Ten years, two degrees, and three industries later, I’ve finally found myself where I want to be — working in the maternal health space. As I worked towards my Masters degree and doula training, my family and friends began building families themselves. The case-studies I read weren’t just theory anymore: maternal health transformed into an issue that mattered to me in a deeply personal way.
I witnessed my best friend experience preeclampsia, a serious complication of pregnancy characterized by dangerously high blood pressure. Because of this complication, my best friend lost her first son, Legend, just days after birth.
And, unfortunately, my friend is not alone in her experience. In Georgia, the risks—for mother and child—are exceptionally high: twice the number of women die during birth than the national average. And the CDC found that Black women face an even higher risk of pregnancy-related deaths: Georgia’s mothers die from pregnancy-related complications at nearly twice the rate of women nationally, and within Georgia, Black women die at over three times the rate of white women.
Despite the socioeconomic factors I have overcome, despite all that I have done to become successful in my field, the fact that the color of my skin could determine whether I live or die bringing a child into this world is harrowing.
That’s why Reverend Warnock’s push to mend our state—and nation’s—broken maternal health system could not come at a better time.
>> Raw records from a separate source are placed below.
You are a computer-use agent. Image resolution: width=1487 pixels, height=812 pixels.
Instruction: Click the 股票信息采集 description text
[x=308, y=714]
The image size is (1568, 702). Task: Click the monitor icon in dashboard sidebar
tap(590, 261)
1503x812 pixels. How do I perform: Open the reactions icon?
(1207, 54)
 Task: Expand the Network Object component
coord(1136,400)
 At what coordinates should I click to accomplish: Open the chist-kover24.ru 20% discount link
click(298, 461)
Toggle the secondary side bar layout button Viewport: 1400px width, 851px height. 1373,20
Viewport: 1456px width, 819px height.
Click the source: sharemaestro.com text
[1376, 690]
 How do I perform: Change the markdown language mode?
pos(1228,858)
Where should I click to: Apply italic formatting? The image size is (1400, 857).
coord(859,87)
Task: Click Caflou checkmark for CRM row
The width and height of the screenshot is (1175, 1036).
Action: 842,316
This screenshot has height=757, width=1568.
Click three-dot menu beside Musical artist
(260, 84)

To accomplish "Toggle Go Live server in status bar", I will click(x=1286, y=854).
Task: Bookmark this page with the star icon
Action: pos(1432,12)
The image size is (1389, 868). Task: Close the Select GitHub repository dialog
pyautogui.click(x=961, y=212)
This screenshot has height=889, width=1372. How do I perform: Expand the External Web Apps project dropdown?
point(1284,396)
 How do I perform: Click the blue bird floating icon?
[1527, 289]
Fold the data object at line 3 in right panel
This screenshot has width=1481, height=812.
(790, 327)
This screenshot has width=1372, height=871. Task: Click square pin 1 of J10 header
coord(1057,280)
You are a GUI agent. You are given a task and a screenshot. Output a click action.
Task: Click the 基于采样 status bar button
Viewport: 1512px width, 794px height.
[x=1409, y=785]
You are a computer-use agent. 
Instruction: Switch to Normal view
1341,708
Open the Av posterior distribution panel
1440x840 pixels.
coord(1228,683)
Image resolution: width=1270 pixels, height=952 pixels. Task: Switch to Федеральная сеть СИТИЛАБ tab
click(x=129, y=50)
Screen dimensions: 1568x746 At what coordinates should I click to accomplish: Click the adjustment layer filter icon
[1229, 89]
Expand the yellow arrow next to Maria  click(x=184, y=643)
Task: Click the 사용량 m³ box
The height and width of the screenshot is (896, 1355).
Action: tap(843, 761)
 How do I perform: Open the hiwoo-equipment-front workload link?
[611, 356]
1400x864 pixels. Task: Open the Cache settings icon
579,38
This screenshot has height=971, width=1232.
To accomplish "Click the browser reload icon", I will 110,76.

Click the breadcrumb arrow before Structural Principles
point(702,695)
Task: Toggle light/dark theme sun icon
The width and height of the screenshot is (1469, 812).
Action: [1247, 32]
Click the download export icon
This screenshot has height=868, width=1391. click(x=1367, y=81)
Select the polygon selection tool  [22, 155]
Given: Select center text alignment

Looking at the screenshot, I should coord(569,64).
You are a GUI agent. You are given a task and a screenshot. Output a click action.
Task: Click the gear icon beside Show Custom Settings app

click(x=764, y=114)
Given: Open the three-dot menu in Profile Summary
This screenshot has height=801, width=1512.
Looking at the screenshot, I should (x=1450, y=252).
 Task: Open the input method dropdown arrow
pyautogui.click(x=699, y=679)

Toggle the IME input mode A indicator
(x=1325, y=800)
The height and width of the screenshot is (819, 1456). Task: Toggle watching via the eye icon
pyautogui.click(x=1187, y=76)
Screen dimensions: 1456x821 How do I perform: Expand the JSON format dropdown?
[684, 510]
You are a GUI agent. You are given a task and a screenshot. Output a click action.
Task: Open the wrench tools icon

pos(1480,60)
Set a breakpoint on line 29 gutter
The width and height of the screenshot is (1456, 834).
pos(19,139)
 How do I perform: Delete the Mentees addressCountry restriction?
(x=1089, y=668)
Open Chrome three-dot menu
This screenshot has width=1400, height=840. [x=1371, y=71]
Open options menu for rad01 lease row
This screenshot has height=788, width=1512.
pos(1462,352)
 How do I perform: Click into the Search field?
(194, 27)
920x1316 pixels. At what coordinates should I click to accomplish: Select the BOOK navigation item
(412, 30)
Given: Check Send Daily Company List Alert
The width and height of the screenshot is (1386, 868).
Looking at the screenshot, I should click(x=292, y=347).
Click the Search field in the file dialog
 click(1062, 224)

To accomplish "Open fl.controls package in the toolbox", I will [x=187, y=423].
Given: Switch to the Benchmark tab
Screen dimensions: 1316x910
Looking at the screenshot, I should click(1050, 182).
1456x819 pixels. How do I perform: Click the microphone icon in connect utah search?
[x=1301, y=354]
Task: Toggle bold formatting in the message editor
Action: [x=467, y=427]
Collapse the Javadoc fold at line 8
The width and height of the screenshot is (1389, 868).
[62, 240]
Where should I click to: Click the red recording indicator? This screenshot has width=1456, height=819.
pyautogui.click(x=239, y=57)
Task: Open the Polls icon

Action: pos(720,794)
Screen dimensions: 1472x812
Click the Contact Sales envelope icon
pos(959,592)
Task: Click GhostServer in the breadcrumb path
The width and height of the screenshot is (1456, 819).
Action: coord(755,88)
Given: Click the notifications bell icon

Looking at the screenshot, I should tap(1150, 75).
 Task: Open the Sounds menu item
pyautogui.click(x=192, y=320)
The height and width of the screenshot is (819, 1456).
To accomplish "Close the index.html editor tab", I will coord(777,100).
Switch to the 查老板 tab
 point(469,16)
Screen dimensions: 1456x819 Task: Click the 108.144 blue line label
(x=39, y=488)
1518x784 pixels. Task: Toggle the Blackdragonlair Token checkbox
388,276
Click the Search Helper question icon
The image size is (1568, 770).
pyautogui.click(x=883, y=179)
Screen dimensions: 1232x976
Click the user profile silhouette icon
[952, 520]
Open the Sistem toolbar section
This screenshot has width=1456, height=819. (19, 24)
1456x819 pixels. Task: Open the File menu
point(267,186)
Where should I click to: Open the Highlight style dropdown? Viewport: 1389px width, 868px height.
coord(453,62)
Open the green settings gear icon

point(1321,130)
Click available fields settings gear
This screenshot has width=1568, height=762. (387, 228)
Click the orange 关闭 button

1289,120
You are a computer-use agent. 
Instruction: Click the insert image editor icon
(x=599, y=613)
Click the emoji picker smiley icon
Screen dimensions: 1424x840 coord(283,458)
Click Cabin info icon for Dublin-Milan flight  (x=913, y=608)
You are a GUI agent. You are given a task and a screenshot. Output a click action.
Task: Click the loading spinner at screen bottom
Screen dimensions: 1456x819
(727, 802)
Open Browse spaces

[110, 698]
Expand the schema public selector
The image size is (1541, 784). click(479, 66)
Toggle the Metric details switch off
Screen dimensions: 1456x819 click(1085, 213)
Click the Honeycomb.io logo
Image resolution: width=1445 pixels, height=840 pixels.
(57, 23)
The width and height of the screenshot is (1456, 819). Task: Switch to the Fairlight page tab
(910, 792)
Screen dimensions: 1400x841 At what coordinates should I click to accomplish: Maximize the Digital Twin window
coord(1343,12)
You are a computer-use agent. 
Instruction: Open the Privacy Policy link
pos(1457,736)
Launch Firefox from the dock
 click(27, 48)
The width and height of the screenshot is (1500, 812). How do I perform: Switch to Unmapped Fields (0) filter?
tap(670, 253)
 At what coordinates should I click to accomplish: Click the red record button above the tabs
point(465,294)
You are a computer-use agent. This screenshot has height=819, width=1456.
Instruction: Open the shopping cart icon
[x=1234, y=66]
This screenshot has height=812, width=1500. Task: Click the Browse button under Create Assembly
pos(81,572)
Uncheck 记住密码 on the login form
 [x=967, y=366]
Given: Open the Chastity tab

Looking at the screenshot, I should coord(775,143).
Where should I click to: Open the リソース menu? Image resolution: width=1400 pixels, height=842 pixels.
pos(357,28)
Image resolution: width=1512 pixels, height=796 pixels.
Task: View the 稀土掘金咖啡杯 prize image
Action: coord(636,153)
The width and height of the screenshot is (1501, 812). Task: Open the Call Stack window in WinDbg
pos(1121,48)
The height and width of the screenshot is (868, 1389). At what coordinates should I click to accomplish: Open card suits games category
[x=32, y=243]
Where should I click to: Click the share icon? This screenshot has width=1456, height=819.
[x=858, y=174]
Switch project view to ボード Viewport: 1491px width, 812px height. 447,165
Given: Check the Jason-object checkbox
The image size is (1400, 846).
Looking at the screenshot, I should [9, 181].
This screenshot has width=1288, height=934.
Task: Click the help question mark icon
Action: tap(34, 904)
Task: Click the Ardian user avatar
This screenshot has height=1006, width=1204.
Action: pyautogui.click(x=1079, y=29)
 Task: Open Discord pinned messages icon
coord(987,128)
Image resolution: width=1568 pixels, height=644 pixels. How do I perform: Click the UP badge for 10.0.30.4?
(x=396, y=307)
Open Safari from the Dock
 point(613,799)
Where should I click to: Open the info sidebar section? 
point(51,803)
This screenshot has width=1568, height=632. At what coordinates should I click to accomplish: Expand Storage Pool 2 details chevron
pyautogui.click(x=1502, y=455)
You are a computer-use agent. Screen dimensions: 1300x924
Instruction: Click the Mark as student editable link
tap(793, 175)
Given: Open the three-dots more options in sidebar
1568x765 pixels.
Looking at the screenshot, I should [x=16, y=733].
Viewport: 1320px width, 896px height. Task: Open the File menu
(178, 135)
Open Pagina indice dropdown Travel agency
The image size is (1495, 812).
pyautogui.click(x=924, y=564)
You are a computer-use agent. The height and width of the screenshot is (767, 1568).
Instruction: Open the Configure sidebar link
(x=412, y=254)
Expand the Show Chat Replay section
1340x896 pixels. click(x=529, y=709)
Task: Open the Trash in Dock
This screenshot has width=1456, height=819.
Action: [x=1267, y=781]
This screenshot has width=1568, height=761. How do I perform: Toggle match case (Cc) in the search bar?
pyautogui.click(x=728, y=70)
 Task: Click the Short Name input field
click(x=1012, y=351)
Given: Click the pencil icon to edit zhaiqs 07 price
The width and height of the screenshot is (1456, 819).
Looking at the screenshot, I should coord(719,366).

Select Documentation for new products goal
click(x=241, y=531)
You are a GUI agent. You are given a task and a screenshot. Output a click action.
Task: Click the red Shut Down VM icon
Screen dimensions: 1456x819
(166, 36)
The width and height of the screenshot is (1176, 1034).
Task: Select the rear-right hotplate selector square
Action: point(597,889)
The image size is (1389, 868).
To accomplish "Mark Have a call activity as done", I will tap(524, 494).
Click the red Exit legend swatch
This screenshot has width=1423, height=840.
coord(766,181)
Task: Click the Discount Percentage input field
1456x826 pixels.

As a doula, witnessing Reverend Warnock’s fight for Georgia mothers and families—after advocating for this kind of real investment—is a relief. This bill is long overdue given our country’s history of medical mistreatment and disrespect of Black women and people giving birth.
In the Senate, Warnock secured essential funding to reduce maternal mortality and improve infant health. Warnock’s bipartisan bill provides funding directly to local organizations already working within their communities to reduce maternal mortality. That’s especially important given that report after report has shown how critical it is to center community voices in decision making around maternal health. And Georgia is ripe with amazing grassroots organizations ready for the charge. With this new training support for healthcare providers and new research investments into best practices in the delivery room, we save lives.
These investments move the needle on maternal health disparities in Georgia—a state where 79 of Georgia’s 159 counties have no OB/GYN and sixty-four have no pediatrician, disproportionately in rural areas.
When we focus on improving outcomes among Black women and infants, all Georgia families benefit. Regardless of race, income, or zip code, every family in Georgia, and across the country, deserves that peace of mind. Now that Reverend Warnock has secured funding for these critical initiatives, Georgia’s parents and future parents across the state will benefit.
Reverend Warnock is a true champion for women’s health. He has helped our country take a vital step towards ending these preventable tragedies. As a professional in the maternal health space, I know there is nothing more sacred than bringing life into this world. Reverend Warnock is doing everything in his power to protect that sacred experience and ensure Georgians can celebrate bringing new life into their families without the fear of losing their lives.
Brittney Palmer is a birth doula and maternal health professional based in Atlanta. The views in this op-ed are her own.